Ведь когда мы, компания из трех друзей не разлей вода с младых соплей, приехали из нашего мухосранского деревенского захолустья сюда, в столицу, то нас только что пополам не разрывало от великих планов и предвкушения сбытия мечт. Видели себя охеренно успешными, правда, толком не зная в чем. Не, а кто бы на нашем месте не счел себя какими-то «не ровня всем» счастливчиками, когда к концу выпускного класса свалилась такая новость? Родная тетка нашего Сазана, всеми давным-давно записанная в старые девы, что стопятьсот лет назад уехала из глухомани учиться в Москву, да так никогда и не вернулась, отхватила себе мужа. И не абы какого, а иностранца, и отваливает с ним куда-то в Европы насовсем, а однокомнатную квартиру, которую она получила когда-то, оставляет своему племяннику.
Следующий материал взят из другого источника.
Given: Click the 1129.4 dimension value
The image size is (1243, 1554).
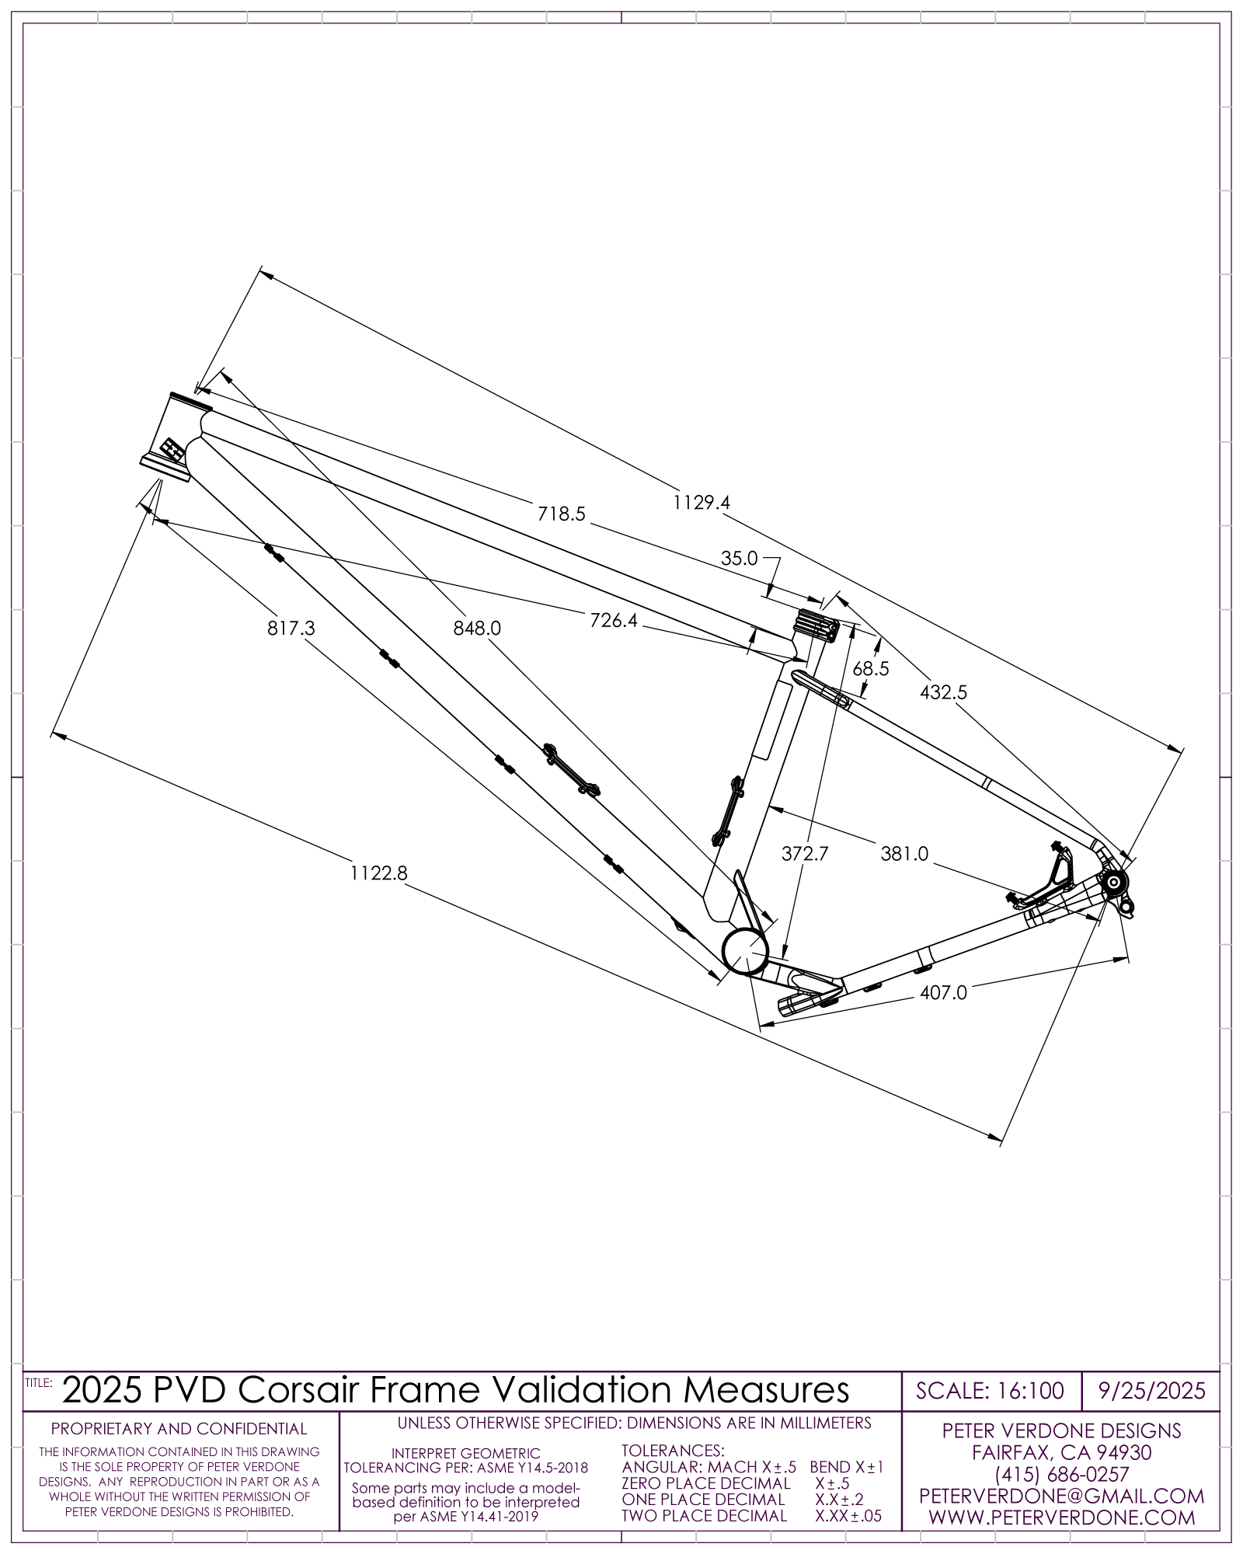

Типа, живи, учись, будь молодцом. Ну а как повелось с детсадовских времен — где Сазан, там и мы со Шмелем и Мелкий, друг без друга никуда. Хоть сарай брошенный спалить, хоть все лето на грибах и ягодах не разгибая спин впахивать, чтобы заработать Сазану-умелые ручки, на раздолбанную «шестерку», что потом и увезла нас с барахлом в счастливое завтра. Превратившееся в долгое-долгое болото, где ничего не менялось.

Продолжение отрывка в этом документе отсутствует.